• **Saved entries**:
---

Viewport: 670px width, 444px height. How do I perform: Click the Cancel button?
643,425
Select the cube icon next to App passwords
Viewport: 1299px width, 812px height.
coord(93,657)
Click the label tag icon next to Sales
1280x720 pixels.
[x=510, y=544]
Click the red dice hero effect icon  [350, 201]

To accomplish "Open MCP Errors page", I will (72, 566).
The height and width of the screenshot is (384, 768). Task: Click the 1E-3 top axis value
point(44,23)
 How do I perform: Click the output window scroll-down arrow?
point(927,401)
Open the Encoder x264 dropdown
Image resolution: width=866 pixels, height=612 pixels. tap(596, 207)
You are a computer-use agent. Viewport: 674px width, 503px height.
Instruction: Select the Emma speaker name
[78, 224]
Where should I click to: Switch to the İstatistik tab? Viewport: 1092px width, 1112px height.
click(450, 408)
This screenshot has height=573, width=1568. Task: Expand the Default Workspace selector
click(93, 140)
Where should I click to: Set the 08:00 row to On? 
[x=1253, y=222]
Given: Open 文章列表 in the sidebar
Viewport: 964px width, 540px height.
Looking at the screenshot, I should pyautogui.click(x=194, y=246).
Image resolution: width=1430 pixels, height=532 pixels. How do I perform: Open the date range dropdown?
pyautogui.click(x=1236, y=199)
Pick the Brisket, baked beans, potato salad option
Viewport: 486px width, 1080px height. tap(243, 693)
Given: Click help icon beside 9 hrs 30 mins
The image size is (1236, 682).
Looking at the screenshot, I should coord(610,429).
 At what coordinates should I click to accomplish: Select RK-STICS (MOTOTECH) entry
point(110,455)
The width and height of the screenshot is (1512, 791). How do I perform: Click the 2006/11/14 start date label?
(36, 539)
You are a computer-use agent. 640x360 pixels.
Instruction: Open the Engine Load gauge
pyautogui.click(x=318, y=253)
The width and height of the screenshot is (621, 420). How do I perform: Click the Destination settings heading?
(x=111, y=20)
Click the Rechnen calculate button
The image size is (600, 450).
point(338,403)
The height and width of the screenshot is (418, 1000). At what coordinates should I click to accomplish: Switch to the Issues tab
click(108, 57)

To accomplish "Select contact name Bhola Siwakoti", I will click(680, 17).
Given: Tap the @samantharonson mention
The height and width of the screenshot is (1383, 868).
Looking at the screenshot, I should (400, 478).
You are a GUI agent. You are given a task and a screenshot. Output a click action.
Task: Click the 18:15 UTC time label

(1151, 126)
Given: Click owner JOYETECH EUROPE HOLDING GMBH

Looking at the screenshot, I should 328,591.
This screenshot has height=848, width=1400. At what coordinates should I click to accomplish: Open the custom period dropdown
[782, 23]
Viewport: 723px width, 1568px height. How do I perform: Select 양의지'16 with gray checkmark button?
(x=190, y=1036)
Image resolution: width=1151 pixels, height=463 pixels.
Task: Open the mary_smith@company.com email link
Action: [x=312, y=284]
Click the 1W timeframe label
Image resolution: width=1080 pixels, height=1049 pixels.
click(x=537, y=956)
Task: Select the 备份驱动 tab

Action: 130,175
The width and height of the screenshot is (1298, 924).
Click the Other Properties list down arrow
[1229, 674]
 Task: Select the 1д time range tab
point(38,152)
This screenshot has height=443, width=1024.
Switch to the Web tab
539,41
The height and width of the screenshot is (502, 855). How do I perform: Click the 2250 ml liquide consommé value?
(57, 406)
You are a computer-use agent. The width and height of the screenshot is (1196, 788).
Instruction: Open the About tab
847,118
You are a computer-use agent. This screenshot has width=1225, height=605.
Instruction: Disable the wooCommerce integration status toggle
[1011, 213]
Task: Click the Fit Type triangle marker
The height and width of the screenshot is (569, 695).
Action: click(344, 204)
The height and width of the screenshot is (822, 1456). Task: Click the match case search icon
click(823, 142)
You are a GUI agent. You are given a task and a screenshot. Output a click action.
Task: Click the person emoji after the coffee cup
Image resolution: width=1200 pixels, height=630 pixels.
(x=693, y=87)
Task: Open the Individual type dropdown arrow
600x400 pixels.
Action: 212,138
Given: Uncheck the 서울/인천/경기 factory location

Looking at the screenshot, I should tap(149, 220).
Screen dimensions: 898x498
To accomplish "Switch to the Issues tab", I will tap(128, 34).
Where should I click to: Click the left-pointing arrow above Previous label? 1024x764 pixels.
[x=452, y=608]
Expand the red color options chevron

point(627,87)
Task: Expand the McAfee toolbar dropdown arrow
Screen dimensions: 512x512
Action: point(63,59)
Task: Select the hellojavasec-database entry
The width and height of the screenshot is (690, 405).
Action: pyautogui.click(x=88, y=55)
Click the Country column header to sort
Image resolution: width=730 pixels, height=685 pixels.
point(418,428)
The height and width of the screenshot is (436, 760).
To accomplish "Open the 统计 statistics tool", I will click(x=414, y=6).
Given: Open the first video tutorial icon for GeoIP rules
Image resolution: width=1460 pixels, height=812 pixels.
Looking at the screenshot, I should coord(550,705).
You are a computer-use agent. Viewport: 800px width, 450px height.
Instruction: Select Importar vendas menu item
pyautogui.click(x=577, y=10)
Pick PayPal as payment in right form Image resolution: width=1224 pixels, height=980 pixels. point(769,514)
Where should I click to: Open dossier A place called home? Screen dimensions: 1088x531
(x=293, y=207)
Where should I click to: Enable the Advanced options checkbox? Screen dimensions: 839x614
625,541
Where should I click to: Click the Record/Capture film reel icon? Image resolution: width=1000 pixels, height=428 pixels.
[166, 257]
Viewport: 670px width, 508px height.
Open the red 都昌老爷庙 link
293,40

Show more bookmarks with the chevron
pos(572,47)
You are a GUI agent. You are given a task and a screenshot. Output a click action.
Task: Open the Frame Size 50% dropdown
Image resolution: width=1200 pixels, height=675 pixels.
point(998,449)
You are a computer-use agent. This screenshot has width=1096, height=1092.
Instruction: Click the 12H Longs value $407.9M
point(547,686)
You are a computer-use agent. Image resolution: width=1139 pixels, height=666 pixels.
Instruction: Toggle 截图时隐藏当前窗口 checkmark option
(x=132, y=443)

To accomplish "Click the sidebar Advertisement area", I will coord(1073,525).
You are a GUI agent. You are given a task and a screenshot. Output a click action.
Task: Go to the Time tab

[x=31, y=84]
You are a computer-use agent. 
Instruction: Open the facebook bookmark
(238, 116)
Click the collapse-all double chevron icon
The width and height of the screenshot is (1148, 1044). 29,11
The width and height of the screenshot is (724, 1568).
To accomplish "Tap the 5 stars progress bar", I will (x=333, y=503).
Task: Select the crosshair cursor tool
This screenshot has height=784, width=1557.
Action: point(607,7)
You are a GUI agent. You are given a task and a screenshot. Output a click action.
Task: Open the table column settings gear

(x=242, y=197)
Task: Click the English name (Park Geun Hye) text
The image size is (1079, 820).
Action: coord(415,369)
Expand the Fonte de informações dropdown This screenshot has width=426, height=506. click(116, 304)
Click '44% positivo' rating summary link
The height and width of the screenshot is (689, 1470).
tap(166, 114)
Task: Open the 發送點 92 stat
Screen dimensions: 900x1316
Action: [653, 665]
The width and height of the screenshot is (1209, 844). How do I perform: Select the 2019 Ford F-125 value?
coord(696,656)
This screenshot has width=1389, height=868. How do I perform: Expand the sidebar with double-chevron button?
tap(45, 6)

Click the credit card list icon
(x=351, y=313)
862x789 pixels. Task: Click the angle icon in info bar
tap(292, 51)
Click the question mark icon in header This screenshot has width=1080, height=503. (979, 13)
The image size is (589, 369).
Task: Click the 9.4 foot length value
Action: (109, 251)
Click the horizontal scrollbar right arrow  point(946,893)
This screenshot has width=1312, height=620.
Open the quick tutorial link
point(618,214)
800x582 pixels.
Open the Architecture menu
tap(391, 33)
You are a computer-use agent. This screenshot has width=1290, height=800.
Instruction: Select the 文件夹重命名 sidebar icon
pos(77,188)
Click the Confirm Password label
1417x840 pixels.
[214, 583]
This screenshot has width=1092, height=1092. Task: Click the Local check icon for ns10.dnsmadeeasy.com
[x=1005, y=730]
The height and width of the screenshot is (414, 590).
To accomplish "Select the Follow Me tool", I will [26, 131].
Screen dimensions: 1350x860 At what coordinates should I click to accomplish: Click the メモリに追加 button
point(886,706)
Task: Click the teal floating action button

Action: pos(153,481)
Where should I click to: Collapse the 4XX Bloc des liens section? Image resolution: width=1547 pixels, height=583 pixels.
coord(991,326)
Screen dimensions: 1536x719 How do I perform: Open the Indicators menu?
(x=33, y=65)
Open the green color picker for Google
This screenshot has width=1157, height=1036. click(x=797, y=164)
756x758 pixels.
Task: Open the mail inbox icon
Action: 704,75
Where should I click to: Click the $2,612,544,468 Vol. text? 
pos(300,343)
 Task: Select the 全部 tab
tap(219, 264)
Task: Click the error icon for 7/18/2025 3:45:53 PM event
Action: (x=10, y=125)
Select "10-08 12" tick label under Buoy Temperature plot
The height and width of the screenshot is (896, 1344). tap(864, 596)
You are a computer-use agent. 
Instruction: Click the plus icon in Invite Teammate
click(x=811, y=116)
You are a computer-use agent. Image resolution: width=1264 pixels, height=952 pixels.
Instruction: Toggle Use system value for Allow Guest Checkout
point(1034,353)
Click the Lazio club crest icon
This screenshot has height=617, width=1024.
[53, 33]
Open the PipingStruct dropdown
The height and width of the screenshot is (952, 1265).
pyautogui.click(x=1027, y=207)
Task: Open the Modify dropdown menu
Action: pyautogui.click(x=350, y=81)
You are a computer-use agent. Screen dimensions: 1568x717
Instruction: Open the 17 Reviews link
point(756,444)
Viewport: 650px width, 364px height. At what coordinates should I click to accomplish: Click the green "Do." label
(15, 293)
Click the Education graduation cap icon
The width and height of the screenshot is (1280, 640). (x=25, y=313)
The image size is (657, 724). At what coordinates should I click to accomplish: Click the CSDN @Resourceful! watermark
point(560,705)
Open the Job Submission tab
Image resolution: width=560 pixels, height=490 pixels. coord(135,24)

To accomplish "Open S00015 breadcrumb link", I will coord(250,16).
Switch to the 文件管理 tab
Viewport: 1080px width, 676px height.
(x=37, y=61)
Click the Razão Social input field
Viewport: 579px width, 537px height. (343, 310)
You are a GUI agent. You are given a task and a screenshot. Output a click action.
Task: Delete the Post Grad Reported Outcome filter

---

• **EXERCISE OBJECTIVE**: Begin at the first line of the entries above and copy every line exactly, ending with the line that contains "Given: Open 文章列表 in the sidebar".

• **WORKED SOLUTION**:
Viewport: 670px width, 444px height. How do I perform: Click the Cancel button?
643,425
Select the cube icon next to App passwords
Viewport: 1299px width, 812px height.
coord(93,657)
Click the label tag icon next to Sales
1280x720 pixels.
[x=510, y=544]
Click the red dice hero effect icon  [350, 201]

To accomplish "Open MCP Errors page", I will (72, 566).
The height and width of the screenshot is (384, 768). Task: Click the 1E-3 top axis value
point(44,23)
 How do I perform: Click the output window scroll-down arrow?
point(927,401)
Open the Encoder x264 dropdown
Image resolution: width=866 pixels, height=612 pixels. tap(596, 207)
You are a computer-use agent. Viewport: 674px width, 503px height.
Instruction: Select the Emma speaker name
[78, 224]
Where should I click to: Switch to the İstatistik tab? Viewport: 1092px width, 1112px height.
click(450, 408)
This screenshot has height=573, width=1568. Task: Expand the Default Workspace selector
click(93, 140)
Where should I click to: Set the 08:00 row to On? 
[x=1253, y=222]
Given: Open 文章列表 in the sidebar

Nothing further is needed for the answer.